[WHAT YOU ARE ASKED TO DO]
Continue the blog post about Slate's graph of the news, picking up right after its last sentence.

[SOURCE TEXT]
Archive for the 'HCIR' Category

Picture this! The news graphed.

slate news dotsSlate added a curious addition to its site last week. Its heart is in the right place, and this is a good experiment, not a silly one.

I believe there’s extraordinary value to be unlocked by mapping a world of articles onto the social graph that they describe textually. I’ve written about graphing the news when I awkwardly described a scheme here and geeked out over a pretty picture here. Yes, there is a funny thing about social networks: they often describe the real world as well as sometimes exist as their own worlds. Done right, Slate’s graph could be an eye-opening mechanism for aggregating, sorting, discovering, following, sharing, and discussing the news.

But I don’t think Slate has quite done it right. In short, there’s too much information in the nodes, or the “dots,” as Slate calls them, and there’s too little information in the edges, or the links that connect up those dots. So permit me a little rambling.

[GIVEN ENTRIES]
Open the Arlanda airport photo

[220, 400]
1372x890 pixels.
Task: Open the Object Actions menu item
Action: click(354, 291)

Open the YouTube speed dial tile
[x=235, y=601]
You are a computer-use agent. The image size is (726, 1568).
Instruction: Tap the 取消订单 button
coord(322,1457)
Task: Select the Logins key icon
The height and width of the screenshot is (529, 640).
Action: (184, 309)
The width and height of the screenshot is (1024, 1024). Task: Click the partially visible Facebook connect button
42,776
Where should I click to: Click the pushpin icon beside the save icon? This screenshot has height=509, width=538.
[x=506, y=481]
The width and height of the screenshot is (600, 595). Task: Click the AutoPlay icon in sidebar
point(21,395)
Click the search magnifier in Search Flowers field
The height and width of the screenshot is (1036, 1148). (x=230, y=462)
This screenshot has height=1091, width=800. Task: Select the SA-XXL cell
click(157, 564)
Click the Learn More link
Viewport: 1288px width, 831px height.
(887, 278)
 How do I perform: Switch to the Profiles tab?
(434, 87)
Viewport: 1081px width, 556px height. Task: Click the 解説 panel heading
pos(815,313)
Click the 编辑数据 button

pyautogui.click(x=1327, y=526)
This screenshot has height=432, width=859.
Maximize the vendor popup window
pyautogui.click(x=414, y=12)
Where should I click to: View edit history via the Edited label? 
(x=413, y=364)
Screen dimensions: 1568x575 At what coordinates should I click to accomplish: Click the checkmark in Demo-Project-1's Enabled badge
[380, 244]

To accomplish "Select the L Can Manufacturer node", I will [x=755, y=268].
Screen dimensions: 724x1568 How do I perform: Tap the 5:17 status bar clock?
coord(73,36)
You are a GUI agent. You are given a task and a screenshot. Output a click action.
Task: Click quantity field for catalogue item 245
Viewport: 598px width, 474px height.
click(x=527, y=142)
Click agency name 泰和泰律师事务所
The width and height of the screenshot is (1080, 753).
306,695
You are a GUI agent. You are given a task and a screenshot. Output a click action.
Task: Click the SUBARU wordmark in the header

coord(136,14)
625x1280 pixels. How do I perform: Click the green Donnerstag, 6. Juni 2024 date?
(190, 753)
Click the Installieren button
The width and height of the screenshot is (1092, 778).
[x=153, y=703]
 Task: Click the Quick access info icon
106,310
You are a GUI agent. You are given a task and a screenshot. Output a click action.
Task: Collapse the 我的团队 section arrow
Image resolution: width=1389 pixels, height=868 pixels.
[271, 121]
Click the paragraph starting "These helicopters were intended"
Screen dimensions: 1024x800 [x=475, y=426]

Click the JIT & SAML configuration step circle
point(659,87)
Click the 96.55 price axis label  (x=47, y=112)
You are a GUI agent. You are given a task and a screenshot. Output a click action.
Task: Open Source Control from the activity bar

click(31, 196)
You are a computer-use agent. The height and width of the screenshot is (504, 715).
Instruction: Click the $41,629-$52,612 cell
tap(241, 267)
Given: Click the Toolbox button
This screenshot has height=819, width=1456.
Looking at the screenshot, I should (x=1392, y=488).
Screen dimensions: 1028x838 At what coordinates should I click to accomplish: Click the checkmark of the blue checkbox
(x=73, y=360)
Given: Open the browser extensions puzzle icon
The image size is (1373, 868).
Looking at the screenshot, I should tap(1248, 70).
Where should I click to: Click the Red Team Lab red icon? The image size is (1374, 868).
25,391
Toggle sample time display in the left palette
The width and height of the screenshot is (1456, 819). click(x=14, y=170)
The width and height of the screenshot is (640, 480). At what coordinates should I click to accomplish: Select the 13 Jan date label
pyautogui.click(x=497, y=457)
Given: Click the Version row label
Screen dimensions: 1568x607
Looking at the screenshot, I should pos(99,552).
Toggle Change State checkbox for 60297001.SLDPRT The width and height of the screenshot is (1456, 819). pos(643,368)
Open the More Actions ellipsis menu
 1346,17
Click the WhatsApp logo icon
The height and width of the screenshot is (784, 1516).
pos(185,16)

[ANSWER FOR THE TASK]
We don’t really care all that much about the differences between a person, a group, and company—not at this top level of navigation, anyhow. There are too many dots, and it’s too hard to keep them all the colors straight. Of course, it’s not that hard, but if Slate’s project is fueled by bold ambition rather than fleeting plaudits, it’s just not easy enough. They’re actors. They’re newsmakers. They are entities that can be said to have a unified will or agency. And that’s enough. Make up a fancy blanket term, or just call them “people” and let smart, interested users figure out the details as they dive in.

Moreover, assistant editor Chris Wilson confuses his own term “topic.” At first, he writes, “News Dots visualizes the most recent topics in the news as a giant social network.” Also, “Like a human social network, the news tends to cluster around popular topics.” In this sense, a “topic” is an emergent property of Slate’s visualization. It’s the thing that becomes apparent to the pattern-seeking, sense-making eyes of users. So “one clump of dots might relate to a flavor-of-the-week tabloid story” or “might center on Afghanistan, Iraq, and the military.”

But then Wilson makes a subtle but ultimately very confusing shift. Explaining how to use the visualization, he writes, “click on a circle to see which stories mention that topic and which other topics it connects to in the network.” Problem is, these “topics” are what he has just called “subjects.” As emergent things, or “clumps,” his original “topics” can’t be clicked on. On the contrary, “subjects—represented by the circles below—are connected to one another,” and they’re what’s clickable.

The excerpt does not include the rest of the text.